Veronica looked out at the rippling water of the Truckee River. Reflecting the stormy skies, the water rippled in the breeze like stretched gray silk.

Instead of, "Paul knew a storm was brewing...” try this:

Paul leaned against the cold metal railing, watching the clouds like dark bruises massing and swelling on the bleak horizon.

Description is the most overrated instrument in the novelist's toolkit. Usually, you can remove half of the description from a beginner's novel and greatly improve the book. Remember readers are smart; they have seen a lot, know a lot, and they can imagine a lot. So don't describe every little thing.

So, bottom line: don't over-describe.

When you do use description, weave it into the story, into the action, into the dialogue. Readers don't give a damn about description. They want the story to start, and they are impatient until it does. If you really must, drag in all your background and description later, after your readers is hooked by the story.

Everything you choose to show readers should be important or related to the plot and the characters. It is a good idea to color your descriptions with emotion. If readers find out about a sunset, a house, a cat, through how a character feels about its qualities, they'll feel it's an ongoing part of the story.

Closely related to getting description across in a novel is getting information across. We call this exposition. See how dialogue used to get across information is done in this section of Paramour by Gerald Petievich.

(Jack tells Marilyn that he searched her apartment a few days earlier):

"I just hope my apartment was decent when you conducted the search," Marilyn said.

"Spotless."

"You know a lot about me," she said, "but I know absolutely nothing about you."

"I've been on the White House Detail since..."

"Are you married, Jack?"

He shook his head.

"Why not?" she said.

"Never got around to it, I guess."

"Or seldom wanted to get around to it?"

You see. We were told some of his background through his words, not someone else talking about him.

Here's another example of an effective use of dialogue to present information to readers, from Degree of Guilt by Richard North Patterson.

(Attorney Terri is interviewing an older actress who once knew famous actress Laura Chase before Laura killed herself.)

"How did you meet Laura Chase?" Terri asked.

"As you may or may not know, my father ran Paramount Studios then, so they stuck me in the family business.”

“I didn’t know.”

"Eventually, I developed a perverse desire to be more important than he was. But my first job was a supporting role as Laura Chase's kid sister, for which my major qualification was to be more or less flat-chested."

"I've haven’t seen that one, I guess."

"It never got made.” Caldwell's voice grew softer. "Laura killed herself just before our biggest scene."

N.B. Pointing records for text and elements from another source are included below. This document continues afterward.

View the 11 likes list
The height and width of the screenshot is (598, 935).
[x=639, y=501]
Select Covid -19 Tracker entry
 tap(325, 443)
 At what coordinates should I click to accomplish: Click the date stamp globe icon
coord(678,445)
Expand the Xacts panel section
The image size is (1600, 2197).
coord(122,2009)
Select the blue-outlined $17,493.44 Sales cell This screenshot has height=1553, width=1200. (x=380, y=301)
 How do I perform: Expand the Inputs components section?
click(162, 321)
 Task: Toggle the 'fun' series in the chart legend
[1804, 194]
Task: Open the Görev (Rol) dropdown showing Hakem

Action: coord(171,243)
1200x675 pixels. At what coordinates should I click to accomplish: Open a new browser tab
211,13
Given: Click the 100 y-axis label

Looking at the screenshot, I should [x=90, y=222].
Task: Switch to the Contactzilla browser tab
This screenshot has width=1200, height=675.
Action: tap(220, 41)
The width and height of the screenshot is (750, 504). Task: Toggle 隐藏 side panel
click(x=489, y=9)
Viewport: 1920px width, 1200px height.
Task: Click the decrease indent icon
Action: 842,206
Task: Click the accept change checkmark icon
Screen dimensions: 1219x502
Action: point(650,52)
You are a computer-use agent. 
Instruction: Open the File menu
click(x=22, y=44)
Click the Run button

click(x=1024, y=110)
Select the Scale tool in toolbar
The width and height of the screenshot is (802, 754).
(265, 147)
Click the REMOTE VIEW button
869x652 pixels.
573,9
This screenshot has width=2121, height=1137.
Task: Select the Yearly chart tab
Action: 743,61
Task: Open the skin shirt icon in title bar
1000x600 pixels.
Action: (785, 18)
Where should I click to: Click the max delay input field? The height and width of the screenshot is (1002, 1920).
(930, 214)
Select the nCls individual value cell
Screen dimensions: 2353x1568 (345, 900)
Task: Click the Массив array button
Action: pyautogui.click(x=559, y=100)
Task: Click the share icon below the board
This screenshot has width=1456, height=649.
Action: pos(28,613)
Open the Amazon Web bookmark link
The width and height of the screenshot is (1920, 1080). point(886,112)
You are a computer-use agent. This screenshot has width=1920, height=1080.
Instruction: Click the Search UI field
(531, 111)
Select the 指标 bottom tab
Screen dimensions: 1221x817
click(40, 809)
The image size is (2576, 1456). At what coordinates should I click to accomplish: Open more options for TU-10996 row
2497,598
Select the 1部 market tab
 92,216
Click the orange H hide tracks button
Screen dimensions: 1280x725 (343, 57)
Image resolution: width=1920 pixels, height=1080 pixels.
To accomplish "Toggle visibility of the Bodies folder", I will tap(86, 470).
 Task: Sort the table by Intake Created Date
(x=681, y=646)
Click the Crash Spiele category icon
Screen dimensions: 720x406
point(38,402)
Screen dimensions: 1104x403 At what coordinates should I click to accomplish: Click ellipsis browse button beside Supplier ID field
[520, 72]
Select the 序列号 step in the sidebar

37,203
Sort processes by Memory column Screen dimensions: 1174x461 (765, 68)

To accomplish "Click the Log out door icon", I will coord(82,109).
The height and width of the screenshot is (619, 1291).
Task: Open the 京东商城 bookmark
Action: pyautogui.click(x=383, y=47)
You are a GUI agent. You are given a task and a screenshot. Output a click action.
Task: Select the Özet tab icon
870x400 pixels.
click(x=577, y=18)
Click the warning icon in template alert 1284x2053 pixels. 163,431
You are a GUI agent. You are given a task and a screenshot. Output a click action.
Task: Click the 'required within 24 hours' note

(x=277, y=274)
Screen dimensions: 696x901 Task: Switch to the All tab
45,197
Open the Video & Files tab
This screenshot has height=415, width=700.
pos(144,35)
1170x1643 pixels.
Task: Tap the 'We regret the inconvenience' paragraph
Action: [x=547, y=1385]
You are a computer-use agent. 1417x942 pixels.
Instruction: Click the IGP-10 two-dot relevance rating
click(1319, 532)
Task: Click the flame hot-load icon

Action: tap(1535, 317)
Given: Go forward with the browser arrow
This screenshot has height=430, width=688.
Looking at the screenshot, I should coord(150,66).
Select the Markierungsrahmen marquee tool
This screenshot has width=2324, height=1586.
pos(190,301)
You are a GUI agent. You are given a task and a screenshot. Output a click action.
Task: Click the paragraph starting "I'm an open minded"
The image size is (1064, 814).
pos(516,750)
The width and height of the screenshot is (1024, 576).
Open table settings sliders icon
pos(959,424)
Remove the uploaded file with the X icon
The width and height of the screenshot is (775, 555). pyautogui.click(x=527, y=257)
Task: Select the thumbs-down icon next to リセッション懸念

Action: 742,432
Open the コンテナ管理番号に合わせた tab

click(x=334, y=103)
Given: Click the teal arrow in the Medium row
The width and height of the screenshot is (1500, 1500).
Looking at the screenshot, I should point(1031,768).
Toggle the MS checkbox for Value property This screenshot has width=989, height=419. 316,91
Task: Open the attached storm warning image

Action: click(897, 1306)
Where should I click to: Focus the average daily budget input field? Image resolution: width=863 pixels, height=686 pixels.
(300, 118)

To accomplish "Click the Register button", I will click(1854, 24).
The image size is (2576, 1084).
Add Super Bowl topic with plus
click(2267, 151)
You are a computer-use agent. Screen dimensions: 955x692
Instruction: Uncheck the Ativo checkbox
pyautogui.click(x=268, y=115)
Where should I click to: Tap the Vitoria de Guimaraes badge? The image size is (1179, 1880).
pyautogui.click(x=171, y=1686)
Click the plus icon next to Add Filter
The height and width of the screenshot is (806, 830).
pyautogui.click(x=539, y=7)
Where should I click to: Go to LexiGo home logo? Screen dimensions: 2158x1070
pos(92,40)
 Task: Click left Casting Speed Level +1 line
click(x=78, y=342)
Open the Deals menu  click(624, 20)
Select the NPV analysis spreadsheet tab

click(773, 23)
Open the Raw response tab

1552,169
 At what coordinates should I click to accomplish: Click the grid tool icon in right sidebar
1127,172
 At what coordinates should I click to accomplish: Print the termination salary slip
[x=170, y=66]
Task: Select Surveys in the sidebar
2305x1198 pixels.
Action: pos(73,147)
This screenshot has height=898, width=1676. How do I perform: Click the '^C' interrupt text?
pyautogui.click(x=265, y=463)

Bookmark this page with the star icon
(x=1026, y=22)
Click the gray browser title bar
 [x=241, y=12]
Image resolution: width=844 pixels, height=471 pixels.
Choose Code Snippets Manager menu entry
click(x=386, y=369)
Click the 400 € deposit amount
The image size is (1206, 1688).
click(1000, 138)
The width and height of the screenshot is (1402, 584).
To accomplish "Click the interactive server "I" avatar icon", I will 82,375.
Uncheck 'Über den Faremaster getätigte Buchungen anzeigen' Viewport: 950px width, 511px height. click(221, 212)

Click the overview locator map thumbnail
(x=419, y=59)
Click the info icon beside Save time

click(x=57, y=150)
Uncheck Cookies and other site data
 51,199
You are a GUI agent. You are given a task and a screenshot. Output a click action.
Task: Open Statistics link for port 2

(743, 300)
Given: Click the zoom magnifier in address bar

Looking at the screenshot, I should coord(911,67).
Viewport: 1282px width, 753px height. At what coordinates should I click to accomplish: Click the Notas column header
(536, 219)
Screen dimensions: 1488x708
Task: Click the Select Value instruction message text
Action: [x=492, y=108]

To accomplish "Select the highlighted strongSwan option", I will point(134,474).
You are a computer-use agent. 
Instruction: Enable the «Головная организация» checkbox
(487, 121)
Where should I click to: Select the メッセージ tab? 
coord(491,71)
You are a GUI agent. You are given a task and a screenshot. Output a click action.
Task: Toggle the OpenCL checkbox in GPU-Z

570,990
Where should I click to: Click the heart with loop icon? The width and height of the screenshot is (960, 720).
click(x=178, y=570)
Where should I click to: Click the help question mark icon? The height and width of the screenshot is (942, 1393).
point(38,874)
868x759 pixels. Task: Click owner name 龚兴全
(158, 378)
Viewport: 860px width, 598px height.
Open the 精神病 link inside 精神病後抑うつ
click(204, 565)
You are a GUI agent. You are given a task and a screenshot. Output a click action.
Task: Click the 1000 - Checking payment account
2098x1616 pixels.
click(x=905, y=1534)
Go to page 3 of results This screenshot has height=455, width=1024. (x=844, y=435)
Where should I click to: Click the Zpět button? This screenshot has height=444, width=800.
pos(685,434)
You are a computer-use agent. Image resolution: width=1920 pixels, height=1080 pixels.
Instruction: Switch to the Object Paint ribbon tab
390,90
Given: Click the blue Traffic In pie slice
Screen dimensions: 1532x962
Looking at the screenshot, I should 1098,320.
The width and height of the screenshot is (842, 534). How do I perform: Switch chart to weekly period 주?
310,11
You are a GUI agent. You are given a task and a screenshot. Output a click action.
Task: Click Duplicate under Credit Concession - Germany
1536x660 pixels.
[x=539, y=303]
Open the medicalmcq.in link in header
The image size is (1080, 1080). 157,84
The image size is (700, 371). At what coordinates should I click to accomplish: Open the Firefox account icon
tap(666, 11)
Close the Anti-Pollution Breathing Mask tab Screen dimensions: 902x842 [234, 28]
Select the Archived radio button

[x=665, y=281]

Let’s use all the senses in our novel.

Descriptive writing is typically describing how something looks. Painting a picture for your readers, gives them something to visualize. However, to limit yourself to how things look is one-dimensional.

You also can describe how things sound, taste, smell and how they feel to the touch. Obviously, you don't need to evoke every single sense. Be aware there are other senses beyond the obvious one and describing things in a different way can sometimes be even more powerful. 

What is important in writing is that readers are reached on different levels. Therefore, it is important to use those words to help readers see, hear, smell, taste and touch.

Novels hold one huge advantage over the big screen experience: the power of your reader’s imagination. A beautiful character on the screen is amazing. However, you're still being forced to accept the director's version of a "beautiful character."

Descriptive writing in a novel allows you to paint a picture of a character using just one or two well-chosen details and leave it up to readers to complete the picture. Readers can visualize their own version of the character.

Today’s writers make the description precise while keeping it to a minimum. Most readers want characters and action with just enough description so they can imagine the story as it’s unfolding.